Graciano Brito

Personal information
- Full name: Graciano Brito
- Date of birth: June 2, 1985 (age 41)
- Place of birth: São Nicolau, Cape Verde
- Height: 6 ft 2 in (1.88 m)
- Position: Forward

College career
- Years: Team / Apps / (Gls)
- 2005–2008: Quinnipiac Bobcats

Senior career*
- Years: Team / Apps / (Gls)
- 2010: Operário dos Açores
- 2011: F.C. New York / 12 / (4)
- 2012: Rochester Rhinos / 13 / (2)
- 2013: Connecticut FC Azul / 3 / (2)

Managerial career
- 2012–2020: Quinnipiac Bobcats (assistant)
- 2020–: Siena Saints
- 2020–: Black Watch Premier (technical staff)

= Graciano Brito =

Cape Verdean footballer and coach

Graciano Brito (born June 2, 1985 in São Nicolau) is a Cape Verdean football coach and former professional player. Brito is currently the head coach for the men's soccer team at Siena College.

==Career==
===Youth and college===
Brito came from his native Cape Verde to the United States in 2004, settling with relatives in Bridgeport, Connecticut, and played college soccer at Quinnipiac University. As a junior in 2007 he was named to the NSCAA/adidas All-America Second Team, was featured in Sports Illustrated's "Faces In The Crowd" section, was selected to the NSCAA/adidas North Atlantic Region First Team, and was named Northeast Conference Player of the Year, the first Quinnipiac men's soccer player to earn the award since 2001. As a senior in 2008 he was named the NEC Player of the Year for the second consecutive season, was Quinnipiac’s Male Athlete of the Year for the second year in a row, and was named to the All-NEC First Team, was an NCSAA/adidas All-American for the third consecutive year, and was a College Soccer News All-American. He finished his four-year career with Quinnipiac as the program’s Division I career leader in goals (40) and points (92).

===Professional===
Brito was an assistant coach at Quinnipiac in 2009, attended the 2009 MLS Combine, and briefly played professionally for Operário dos Açores in the Portuguese Second Division 2010, before becoming the first player to sign with the expansion FC New York of the new USL Professional League when he signed in February 2011. He scored the only goal of FCNY's first ever league victory, 1-0 over the Charleston Battery on May 13.

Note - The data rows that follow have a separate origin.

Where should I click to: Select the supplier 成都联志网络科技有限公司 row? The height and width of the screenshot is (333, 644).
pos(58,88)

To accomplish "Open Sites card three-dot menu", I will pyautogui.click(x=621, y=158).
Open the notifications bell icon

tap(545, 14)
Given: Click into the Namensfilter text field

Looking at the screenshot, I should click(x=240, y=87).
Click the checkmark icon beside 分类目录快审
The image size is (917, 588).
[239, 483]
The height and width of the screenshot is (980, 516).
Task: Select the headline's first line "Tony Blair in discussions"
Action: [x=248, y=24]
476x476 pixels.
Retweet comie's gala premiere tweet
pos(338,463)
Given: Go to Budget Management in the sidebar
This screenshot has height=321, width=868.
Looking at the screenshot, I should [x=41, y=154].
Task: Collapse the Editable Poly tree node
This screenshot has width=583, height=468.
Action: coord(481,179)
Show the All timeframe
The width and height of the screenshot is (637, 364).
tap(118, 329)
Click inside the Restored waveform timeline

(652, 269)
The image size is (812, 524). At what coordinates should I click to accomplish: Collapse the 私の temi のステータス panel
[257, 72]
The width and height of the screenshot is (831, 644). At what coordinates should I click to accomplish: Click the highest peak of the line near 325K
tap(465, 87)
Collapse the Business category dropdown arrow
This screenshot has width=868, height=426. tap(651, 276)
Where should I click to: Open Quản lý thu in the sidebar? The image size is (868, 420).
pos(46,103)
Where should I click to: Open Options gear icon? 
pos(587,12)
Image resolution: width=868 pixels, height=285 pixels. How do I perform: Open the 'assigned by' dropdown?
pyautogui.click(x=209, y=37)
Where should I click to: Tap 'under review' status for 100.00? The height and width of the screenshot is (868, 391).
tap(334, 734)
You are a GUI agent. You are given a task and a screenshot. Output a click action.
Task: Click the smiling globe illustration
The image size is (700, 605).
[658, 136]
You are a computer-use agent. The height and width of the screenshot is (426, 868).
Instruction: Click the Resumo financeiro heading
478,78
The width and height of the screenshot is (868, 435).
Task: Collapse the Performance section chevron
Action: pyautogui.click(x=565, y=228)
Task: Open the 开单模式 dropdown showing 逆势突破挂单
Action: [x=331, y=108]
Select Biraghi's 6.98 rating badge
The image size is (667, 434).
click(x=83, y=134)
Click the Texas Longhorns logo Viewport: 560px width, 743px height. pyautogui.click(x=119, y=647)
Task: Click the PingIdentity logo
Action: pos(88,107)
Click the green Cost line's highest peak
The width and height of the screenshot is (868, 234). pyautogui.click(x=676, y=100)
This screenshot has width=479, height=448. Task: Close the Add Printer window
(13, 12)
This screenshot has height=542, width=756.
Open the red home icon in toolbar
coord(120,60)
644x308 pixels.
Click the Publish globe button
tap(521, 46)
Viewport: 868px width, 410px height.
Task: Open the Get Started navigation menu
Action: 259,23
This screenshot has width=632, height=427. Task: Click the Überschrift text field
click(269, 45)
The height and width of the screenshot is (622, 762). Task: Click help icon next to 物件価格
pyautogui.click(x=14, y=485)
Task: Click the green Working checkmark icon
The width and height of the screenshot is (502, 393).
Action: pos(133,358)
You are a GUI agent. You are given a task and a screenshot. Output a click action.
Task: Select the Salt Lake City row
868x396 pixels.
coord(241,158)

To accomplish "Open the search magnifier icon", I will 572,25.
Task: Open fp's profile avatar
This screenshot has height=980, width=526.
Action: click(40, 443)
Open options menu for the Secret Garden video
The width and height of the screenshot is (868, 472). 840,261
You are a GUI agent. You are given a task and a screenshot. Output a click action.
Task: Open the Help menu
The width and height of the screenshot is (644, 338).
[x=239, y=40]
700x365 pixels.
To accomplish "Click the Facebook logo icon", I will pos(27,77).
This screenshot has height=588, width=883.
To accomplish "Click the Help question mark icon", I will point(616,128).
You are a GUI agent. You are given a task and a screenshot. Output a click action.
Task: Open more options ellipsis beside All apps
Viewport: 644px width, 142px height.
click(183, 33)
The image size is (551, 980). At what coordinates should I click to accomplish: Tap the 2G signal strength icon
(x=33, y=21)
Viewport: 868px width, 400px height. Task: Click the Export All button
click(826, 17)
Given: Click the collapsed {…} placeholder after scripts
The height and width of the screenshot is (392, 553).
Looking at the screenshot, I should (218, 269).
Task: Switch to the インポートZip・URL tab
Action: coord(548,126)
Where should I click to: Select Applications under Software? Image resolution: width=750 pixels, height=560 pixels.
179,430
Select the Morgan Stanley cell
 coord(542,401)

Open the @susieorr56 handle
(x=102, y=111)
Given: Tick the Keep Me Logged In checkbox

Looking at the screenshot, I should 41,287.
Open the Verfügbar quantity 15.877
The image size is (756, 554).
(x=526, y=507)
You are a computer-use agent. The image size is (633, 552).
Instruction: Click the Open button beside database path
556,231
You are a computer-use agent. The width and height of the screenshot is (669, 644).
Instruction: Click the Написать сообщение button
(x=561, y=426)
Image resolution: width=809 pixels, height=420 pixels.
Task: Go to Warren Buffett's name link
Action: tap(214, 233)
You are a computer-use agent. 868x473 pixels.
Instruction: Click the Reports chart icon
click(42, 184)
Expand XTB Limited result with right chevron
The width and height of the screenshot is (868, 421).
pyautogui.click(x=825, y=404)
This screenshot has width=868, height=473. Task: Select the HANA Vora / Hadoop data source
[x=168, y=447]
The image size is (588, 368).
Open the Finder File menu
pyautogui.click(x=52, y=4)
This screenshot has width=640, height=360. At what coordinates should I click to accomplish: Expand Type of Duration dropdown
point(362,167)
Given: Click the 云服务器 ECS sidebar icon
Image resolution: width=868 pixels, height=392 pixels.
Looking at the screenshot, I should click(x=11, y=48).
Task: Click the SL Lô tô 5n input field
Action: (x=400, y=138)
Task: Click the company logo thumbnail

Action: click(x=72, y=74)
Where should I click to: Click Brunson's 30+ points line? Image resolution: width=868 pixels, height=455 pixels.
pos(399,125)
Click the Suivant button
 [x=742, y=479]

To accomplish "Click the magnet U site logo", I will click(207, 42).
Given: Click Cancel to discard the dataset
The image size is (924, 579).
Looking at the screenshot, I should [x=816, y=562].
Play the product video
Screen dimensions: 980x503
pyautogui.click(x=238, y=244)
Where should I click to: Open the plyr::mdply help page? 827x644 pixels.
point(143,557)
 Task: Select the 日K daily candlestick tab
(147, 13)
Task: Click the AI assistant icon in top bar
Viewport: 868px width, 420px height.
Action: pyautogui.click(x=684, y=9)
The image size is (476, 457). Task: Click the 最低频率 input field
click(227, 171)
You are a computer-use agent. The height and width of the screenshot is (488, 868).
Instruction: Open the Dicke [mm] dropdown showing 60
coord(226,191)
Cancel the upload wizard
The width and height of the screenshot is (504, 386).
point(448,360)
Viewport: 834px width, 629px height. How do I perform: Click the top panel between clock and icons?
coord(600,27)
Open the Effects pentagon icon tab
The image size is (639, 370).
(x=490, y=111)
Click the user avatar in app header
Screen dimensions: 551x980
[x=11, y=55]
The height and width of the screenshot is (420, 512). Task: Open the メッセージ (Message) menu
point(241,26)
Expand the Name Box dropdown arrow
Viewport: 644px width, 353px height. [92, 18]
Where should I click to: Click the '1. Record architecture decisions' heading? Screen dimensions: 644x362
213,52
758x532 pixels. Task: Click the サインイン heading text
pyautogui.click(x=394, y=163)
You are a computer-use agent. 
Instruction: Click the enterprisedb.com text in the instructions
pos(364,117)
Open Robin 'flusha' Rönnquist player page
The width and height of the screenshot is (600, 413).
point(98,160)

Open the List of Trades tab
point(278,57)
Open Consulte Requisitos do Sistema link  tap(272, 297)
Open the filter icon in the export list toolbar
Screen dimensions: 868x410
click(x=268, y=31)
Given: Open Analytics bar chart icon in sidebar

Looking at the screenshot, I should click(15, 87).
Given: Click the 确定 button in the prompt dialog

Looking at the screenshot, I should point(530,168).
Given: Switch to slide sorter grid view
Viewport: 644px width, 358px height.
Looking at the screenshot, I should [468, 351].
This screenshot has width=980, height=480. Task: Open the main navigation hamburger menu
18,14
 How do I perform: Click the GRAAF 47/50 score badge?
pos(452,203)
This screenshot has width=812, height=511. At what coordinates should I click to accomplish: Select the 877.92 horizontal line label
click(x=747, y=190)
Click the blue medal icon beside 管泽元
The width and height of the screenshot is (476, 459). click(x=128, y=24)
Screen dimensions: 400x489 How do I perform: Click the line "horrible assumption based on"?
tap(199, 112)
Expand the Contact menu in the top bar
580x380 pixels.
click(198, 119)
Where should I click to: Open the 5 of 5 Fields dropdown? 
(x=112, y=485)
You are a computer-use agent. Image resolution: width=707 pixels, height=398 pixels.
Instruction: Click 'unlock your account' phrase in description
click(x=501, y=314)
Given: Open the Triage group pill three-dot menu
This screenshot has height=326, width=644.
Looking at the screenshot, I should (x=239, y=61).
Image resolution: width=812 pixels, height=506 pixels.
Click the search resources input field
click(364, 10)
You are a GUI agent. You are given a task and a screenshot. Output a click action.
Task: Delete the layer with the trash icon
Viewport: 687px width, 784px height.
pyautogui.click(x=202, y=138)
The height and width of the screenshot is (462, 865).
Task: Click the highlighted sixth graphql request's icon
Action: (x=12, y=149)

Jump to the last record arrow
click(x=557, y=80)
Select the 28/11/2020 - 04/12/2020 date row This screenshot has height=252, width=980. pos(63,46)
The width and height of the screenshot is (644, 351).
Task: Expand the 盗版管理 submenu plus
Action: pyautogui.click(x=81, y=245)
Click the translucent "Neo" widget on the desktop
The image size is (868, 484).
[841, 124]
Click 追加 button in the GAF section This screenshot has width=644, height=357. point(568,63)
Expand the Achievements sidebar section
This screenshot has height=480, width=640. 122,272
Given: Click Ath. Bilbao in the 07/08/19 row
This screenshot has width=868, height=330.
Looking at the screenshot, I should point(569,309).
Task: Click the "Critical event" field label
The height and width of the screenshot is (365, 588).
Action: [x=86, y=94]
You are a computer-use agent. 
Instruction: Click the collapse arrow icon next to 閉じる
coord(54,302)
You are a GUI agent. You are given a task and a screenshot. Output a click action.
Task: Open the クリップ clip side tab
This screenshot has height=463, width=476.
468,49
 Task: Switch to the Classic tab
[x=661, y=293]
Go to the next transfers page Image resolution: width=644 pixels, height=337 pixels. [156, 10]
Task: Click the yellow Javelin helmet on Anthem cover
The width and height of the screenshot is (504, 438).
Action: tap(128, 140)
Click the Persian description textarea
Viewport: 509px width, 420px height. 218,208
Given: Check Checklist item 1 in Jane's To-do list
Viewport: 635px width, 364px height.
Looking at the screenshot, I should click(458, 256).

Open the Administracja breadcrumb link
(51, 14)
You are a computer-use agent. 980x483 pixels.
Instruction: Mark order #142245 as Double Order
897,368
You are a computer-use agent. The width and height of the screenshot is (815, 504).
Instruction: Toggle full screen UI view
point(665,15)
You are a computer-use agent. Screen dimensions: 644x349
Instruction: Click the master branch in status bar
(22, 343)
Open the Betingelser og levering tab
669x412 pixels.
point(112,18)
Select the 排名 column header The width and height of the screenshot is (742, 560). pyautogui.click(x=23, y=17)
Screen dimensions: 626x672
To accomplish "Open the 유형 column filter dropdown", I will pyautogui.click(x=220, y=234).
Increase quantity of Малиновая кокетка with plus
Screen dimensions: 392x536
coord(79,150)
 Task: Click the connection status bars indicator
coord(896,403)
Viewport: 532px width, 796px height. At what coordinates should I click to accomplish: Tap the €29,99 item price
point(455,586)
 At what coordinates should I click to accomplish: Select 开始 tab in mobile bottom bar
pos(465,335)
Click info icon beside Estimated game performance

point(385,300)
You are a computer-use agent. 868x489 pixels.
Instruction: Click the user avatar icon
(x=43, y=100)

Brito signed with Rochester Rhinos of USL Pro on February 2, 2012.

==Coaching==
Brito returned to his alma mater Quinnipiac University in 2012 to take a role as an assistant coach with the men's soccer team. Brito coached with the Bobcats for eight seasons before being appointed head coach at Siena College. Brito also joined the technical staff of Black Watch Premier Academy in 2020.